Reproduce the lines exactly, starting at the line that contains "How do I perform: Open the Related tab?" and ending at the line that contains "Looking at the screenshot, I should [x=284, y=34].".

[Entries from a collection]
<<<<

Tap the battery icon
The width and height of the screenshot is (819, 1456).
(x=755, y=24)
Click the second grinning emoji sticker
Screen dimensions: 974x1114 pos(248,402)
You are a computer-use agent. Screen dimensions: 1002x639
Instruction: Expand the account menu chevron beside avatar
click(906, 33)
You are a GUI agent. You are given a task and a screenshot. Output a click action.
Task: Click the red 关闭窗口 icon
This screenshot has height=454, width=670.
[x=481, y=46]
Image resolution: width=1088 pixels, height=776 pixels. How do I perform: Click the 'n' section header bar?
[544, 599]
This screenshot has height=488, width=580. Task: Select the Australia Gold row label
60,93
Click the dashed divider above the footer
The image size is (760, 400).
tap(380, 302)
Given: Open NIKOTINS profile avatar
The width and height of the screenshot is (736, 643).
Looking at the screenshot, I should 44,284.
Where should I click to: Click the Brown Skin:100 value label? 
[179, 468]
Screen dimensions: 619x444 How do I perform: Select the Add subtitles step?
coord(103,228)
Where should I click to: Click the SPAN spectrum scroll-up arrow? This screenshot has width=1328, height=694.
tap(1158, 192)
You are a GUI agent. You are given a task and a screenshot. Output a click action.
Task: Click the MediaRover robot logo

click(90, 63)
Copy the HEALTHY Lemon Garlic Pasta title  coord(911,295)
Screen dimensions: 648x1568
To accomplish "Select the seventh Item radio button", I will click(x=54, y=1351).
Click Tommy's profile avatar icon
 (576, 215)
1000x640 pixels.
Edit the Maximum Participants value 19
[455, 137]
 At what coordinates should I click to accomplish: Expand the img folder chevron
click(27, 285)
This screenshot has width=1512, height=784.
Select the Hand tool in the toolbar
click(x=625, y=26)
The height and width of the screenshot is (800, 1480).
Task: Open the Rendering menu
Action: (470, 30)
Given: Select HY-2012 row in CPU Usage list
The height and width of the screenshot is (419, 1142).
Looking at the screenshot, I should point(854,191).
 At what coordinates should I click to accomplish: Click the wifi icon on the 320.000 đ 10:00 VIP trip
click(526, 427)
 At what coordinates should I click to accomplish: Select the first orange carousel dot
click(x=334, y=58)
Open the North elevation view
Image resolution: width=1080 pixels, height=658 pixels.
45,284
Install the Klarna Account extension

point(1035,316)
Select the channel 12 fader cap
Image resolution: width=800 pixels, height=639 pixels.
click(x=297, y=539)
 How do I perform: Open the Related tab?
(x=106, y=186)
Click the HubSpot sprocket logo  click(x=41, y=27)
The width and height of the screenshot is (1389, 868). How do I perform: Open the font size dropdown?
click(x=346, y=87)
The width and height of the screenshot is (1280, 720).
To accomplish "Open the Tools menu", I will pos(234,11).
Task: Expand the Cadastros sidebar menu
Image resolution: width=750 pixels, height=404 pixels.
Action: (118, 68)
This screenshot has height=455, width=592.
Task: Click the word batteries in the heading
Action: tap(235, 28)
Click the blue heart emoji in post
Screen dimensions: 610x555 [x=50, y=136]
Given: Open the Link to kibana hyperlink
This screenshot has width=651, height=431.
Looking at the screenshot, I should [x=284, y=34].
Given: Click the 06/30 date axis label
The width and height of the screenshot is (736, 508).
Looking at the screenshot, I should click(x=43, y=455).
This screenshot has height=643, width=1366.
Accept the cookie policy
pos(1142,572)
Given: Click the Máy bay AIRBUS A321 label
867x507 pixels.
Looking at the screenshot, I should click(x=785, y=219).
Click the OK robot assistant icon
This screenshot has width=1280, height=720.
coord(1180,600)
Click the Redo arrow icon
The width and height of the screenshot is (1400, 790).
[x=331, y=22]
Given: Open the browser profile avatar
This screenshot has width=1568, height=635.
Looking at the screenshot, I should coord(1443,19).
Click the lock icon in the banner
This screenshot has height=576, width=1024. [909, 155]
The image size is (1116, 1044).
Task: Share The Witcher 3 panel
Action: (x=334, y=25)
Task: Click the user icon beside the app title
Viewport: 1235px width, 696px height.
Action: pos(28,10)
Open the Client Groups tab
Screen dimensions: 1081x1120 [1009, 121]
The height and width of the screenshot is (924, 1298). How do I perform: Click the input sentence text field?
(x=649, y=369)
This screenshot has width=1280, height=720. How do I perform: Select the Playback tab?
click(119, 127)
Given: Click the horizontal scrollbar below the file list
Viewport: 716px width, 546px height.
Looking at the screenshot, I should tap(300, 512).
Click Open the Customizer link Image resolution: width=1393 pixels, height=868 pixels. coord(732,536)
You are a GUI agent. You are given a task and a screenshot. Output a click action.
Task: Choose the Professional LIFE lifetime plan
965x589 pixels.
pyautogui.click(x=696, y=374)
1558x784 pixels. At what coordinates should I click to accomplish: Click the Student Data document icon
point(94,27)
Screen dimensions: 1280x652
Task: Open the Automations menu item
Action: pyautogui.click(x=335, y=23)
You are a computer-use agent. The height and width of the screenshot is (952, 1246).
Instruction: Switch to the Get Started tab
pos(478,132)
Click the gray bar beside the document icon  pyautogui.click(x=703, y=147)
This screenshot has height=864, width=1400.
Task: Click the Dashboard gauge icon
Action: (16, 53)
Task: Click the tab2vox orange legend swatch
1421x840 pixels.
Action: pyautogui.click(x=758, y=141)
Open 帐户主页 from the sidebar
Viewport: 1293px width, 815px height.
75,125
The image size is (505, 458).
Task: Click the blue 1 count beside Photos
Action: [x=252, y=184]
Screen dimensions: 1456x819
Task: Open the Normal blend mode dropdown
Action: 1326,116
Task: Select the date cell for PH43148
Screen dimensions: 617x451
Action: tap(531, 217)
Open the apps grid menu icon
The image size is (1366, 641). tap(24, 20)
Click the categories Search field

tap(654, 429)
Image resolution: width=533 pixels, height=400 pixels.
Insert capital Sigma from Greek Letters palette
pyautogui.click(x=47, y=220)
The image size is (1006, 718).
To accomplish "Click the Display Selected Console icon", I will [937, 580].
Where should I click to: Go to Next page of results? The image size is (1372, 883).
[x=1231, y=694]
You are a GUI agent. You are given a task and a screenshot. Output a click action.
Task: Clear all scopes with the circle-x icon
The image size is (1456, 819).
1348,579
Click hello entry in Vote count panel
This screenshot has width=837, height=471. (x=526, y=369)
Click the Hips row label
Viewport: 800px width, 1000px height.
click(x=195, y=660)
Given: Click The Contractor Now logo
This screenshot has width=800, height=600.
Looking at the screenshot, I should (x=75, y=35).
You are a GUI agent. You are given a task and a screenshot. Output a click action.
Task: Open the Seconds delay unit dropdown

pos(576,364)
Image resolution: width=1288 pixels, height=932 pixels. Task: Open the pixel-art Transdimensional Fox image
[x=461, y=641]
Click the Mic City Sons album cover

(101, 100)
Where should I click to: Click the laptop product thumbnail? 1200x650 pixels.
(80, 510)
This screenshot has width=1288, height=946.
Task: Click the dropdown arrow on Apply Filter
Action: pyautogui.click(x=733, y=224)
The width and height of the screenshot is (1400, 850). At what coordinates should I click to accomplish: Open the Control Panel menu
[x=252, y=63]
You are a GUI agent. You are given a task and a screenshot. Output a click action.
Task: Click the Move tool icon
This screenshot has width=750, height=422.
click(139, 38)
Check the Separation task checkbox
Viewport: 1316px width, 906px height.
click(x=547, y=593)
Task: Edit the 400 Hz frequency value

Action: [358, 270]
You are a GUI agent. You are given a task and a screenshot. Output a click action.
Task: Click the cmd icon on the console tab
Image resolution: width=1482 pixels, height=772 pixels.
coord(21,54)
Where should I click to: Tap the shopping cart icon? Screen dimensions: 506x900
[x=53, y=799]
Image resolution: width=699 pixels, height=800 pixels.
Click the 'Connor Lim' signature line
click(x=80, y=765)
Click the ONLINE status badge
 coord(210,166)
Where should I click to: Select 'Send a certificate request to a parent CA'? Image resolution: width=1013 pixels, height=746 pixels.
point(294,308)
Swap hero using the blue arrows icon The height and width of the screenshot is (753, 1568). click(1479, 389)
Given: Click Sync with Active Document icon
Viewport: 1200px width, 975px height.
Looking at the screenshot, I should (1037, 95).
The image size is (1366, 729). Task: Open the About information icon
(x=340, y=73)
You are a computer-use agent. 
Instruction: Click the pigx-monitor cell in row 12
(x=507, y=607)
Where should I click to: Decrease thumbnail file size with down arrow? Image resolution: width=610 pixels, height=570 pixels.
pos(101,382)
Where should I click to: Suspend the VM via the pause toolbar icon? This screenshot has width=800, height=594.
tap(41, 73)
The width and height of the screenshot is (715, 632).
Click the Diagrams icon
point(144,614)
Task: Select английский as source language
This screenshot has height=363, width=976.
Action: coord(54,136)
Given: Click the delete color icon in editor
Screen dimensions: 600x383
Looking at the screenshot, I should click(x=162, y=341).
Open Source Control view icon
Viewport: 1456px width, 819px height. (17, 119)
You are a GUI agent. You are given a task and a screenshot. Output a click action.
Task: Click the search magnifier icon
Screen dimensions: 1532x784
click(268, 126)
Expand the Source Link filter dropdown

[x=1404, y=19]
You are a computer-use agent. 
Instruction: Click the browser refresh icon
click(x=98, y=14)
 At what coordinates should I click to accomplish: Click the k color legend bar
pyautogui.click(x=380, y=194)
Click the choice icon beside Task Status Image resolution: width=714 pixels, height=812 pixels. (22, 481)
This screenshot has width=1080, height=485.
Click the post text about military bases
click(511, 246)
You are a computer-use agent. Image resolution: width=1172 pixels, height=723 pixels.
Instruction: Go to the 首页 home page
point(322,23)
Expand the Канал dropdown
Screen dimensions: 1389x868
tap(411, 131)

>>>>

▸ Answer for this exercise
 How do I perform: Open the Related tab?
(x=106, y=186)
Click the HubSpot sprocket logo  click(x=41, y=27)
The width and height of the screenshot is (1389, 868). How do I perform: Open the font size dropdown?
click(x=346, y=87)
The width and height of the screenshot is (1280, 720).
To accomplish "Open the Tools menu", I will pos(234,11).
Task: Expand the Cadastros sidebar menu
Image resolution: width=750 pixels, height=404 pixels.
Action: (118, 68)
This screenshot has height=455, width=592.
Task: Click the word batteries in the heading
Action: tap(235, 28)
Click the blue heart emoji in post
Screen dimensions: 610x555 [x=50, y=136]
Given: Open the Link to kibana hyperlink
This screenshot has width=651, height=431.
Looking at the screenshot, I should [x=284, y=34].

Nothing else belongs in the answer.